Flow chart representing the numerical calculation of the functional ${\mathcal{T}}_{n^0}$.

Figure 2

Comparison of results for two degenerate bands on the 3D cubic lattice with rotational-invariant Hunds interaction, from Gutzwiller (solid lines) and slave-boson[43] (dotted lines), showing the quasiparticle weight $\mathcal{Z}$ as a function of $U$ and (from right to left), $J/U=0$, $0.01$, $0.02$, $0.05$, $0.10$, $0.20$, $0.45$. Additionally, the higher energy fixpoint solutions of Eq. (88) at finite $J/U$ are reported.

Figure 3

Filling per spin of orbital 1 for $\Delta =0.2$ and different values of $J/U$. From bottom to top, $J/U=0,0.01,0.02,0.05,0.1,0.15,0.25$. The continue lines correspond to our Gutzwiller results for the metallic phase at half-filling.

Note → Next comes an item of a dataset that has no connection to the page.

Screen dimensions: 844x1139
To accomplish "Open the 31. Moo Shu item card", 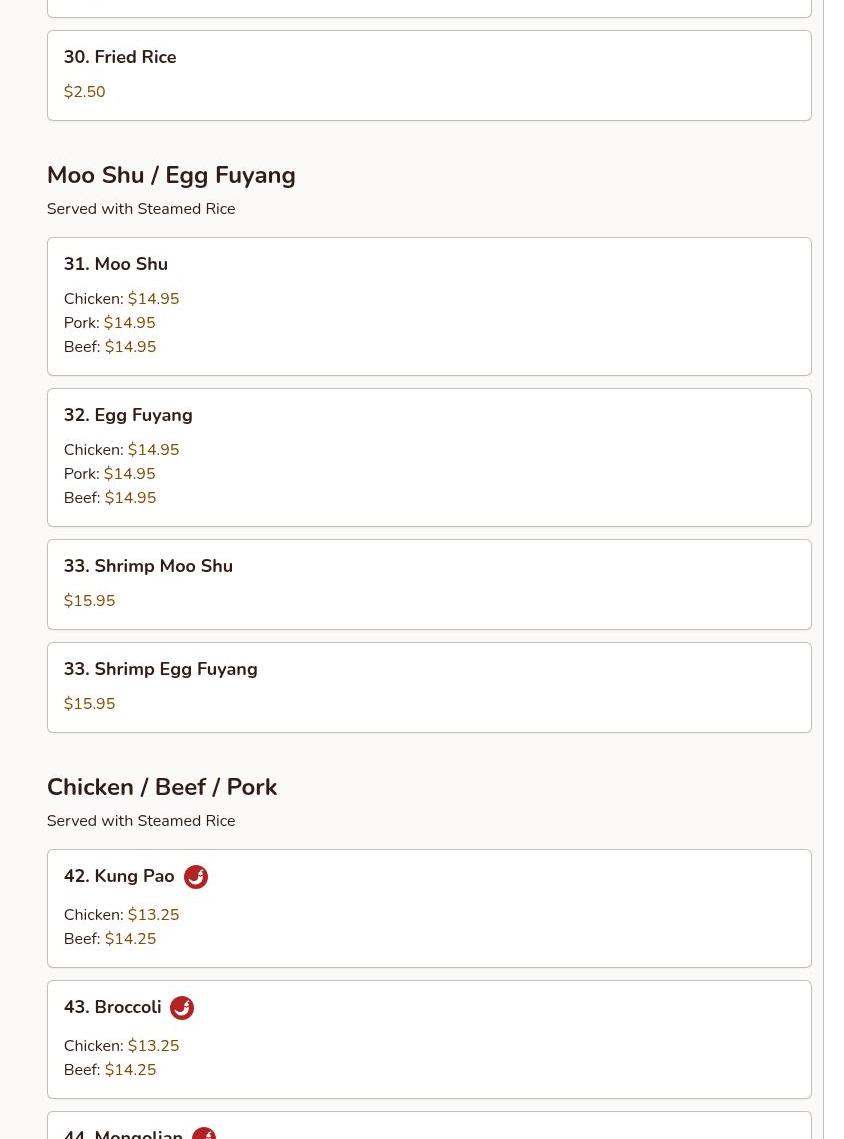I will click(x=429, y=307).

Open (full) symbols correspond to metallic (insulating) solutions obtained from DMFT[52] at inverse temperature $\beta =25$.

Figure 4

Gutzwiller expectation value of ${\widehat{S}}^2$ for different values of $J/U$ and crystal field splittings $\Delta$, the total filling is six electrons per site and $U=1$. Comparison with DMFT data at inverse temperature $\beta =25$ from Ref. 53.

Figure 5

Gutzwiller renormalization matrix $\mathcal{Z}$ and filling of the bonding-antibonding bands for the two-bands bilayer Hubbard model with equal bandwidths, local hybridization $V=0.25$, $U^{\prime }=J^{\prime }=J=0$, and filling $N=1.88$ (solid lines). Comparison with slave-boson results from Ref. 43 (dotted lines).

Figure 6

Convergence of the forward recursion scheme (circles) and of the Newton method (squares) for five bands at $N=5$, $J=0$, and $\Delta =0$. The quasiparticle weight $\mathcal{Z}\equiv {\mathcal{R}}_{\alpha \alpha }^2$ goes to zero as $U$ goes to the critical coupling $U_c\approx 10$. Simultaneously, the leading eigenvalue $\lambda$ of the Jacobian of the recursion function goes to 1, and the number of forward iterations required to reach a fixed relative precision (here $|{\mathcal{R}}_i-{\mathcal{R}}_{i+1}|\le {10}^{-6}$ is used) diverges. On the contrary, the number of Newton iterations is almost independent of $U$. The matrix ${\left[{\mathcal{R}}_0\right]}_{\alpha \beta }={\delta }_{\alpha \beta }$ is used as initial condition of both the forward recursion series and the Newton method $\forall U$.

Figure 7

Sweep in the filling of the antibonding orbital $n_{-}$ for the two-bands bilayer Hubbard model with equal bandwidths, local hybridization $V=0.25$, filling $N=1.88$, $U^{\prime }=J^{\prime }=J=0$, and $U=2.5$. Renormalization matrix $\mathcal{Z}$ (top panel) and total energy (bottom panel).